Nova Scotia’s billion-dollar lobster industry is considering a complete halt to fishing for several weeks as the COVID-19 pandemic continues to close markets for Canadian seafood.

The move would be unprecedented, and not all lobster harvesters agree their boats should come off the water, but many believe something drastic needs to be done as demand falls and prices collapse. The proposed shutdown would affect the two Nova Scotia fishing zones where the lobster harvest is active right now, which are also the most productive lobster grounds in Atlantic Canada.

“We’re breaking new ground here, but we believe this might be in the best interest of the fishery on the whole,” said Vincent Boutilier, a lobsterman who represents fishers in region immediately west of Halifax.

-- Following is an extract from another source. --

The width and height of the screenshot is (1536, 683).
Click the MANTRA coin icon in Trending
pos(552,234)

“It’s unprecedented. Most guys seem to get that for the good of the industry, we need to take a break. Everything is going to be completely plugged up. Nothing is moving right now.”

Many of his fellow fishers support a three-week shutdown in the harvest, he said. They’ve watched the “shore price” for lobster – what wholesale buyers pay for their catch – drop from $11 a pound a few months ago to less than $7 a pound. Demand is expected to continue to decline because of shrinking appetite from Asian, European and U.S. markets and an inability to deliver shipments in some cases.

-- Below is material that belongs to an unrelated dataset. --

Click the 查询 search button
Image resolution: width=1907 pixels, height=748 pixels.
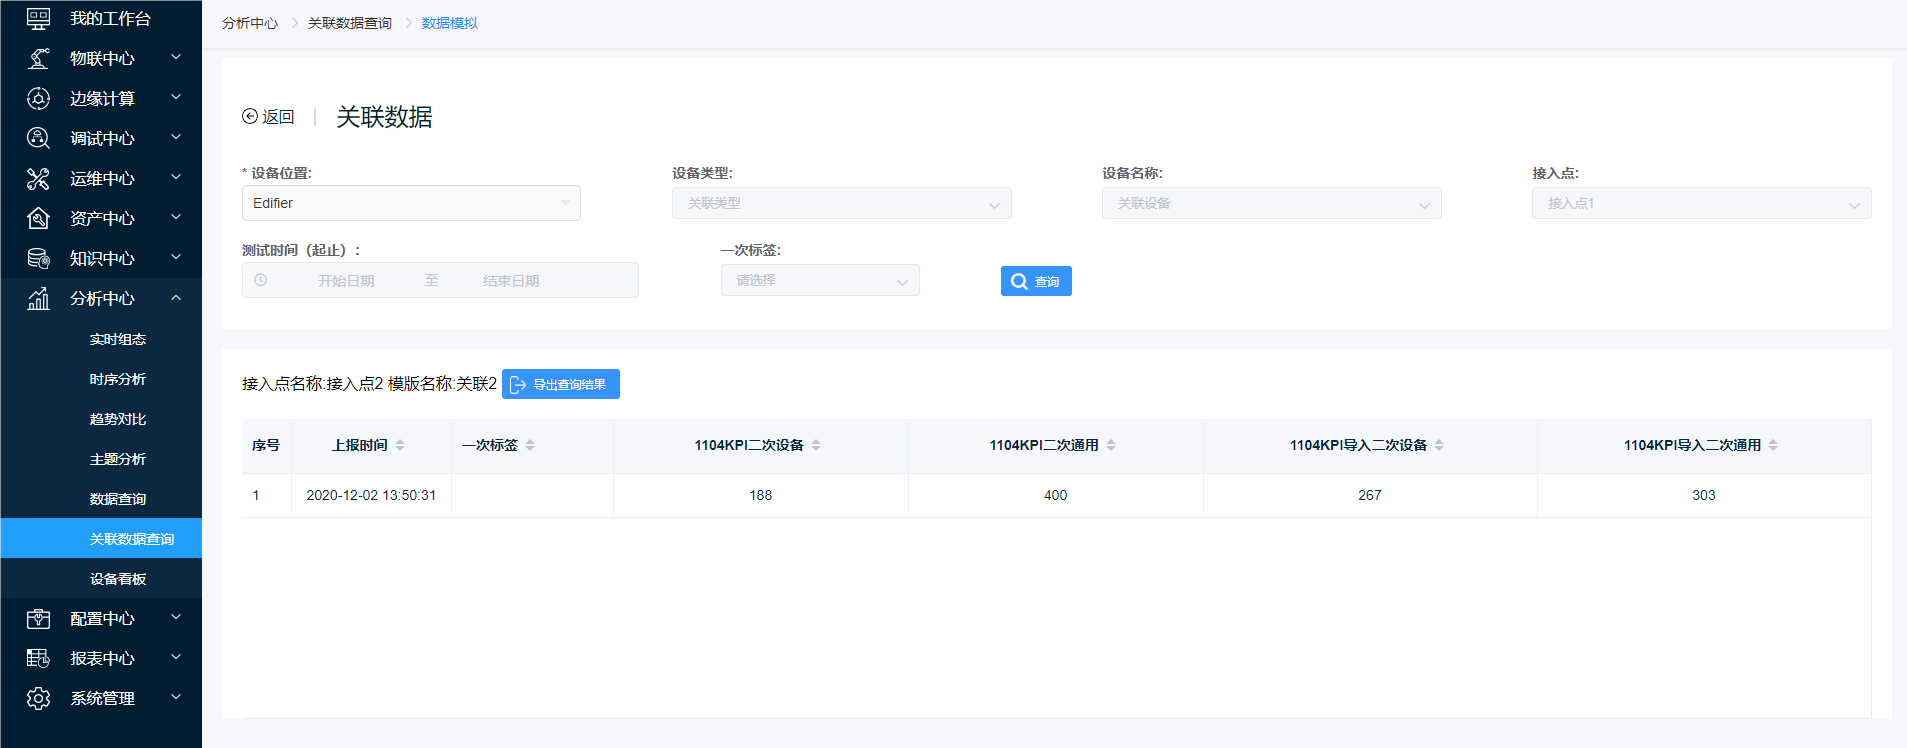tap(1035, 281)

Other fishing groups, such as the Scotia Fundy Inshore Fisherman’s Association, have expressed concern about a potential halt to the fishery. Some smaller lobster buyers who have less of the shellfish in storage have also argued shutting down the industry is not the answer.

The problem is the market can’t move a fraction of the lobster being caught, Mr. Boutilier said. In January, as many as eight cargo flights full of live lobster were leaving Halifax each week bound for Asian markets. Those shipments, along with exports to Europe and the United States, have slowed to a trickle since the outbreak.

Nova Scotia sent its first cargo plane in nearly a month to mainland China last week, in an effort to reopen that crucial trade route. The shipment of almost 70 tonnes of live lobster was considered a test flight to gauge China’s ability to move the crustacean as the country slowly begins to recover.

Until the global slowdown in imports, China was one of the biggest buyers in the world for Canadian lobster. Europe, where borders are being closed and millions are staying home, has dramatically cut back on its orders. In the U.S., with its own domestic lobster already flooding the market, prices are also falling quickly as chains such as Red Lobster encourage customers to switch to take-away meals.

“We’ve been worried for weeks now about China, but now it’s in Europe and the U.S.,” said Geoff Irvine, executive director of the Lobster Council of Canada.

“We’ve been through problems before, from 9/11 to SARS, but this is a big one. We have to find a way through it.”

The Nova Scotia Seafood Alliance, which represents buyers and processors, says it may need the federal Department of Fisheries and Oceans to issue an order to shut down harvesting. That’s the only way to ensure all fishers abide by the shutdown, said Leo Muise, executive director of the industry association.

The proposed pause to all fishing is just one option, he said, but it might be necessary to stop the flow of lobster into the market.

“The reality is there are more lobster being harvested than the market can take. This is just about supply and demand. Inventories are starting to build,” Mr. Muise said. “This is a very unique circumstance. The whole world has been turned upside down by this. We’ve never been faced with this before.”

The seafood industry has been through difficult downturns in the past, including the 2007-08 financial crisis, when the price of lobster collapsed to $3.50 a pound, but it’s never seen a situation where buyers simply stop making orders because restaurants are empty and trade routes are closed.

Jane Deeks, press secretary for federal Fisheries Minister Bernadette Jordan, said Ottawa has not been formally asked yet to intervene in the lobster situation, but is watching it closely.

“We know that many industries, including our fisheries, are facing a serious decline in exports. We have been and will continue to monitor this situation closely,” she said in a statement.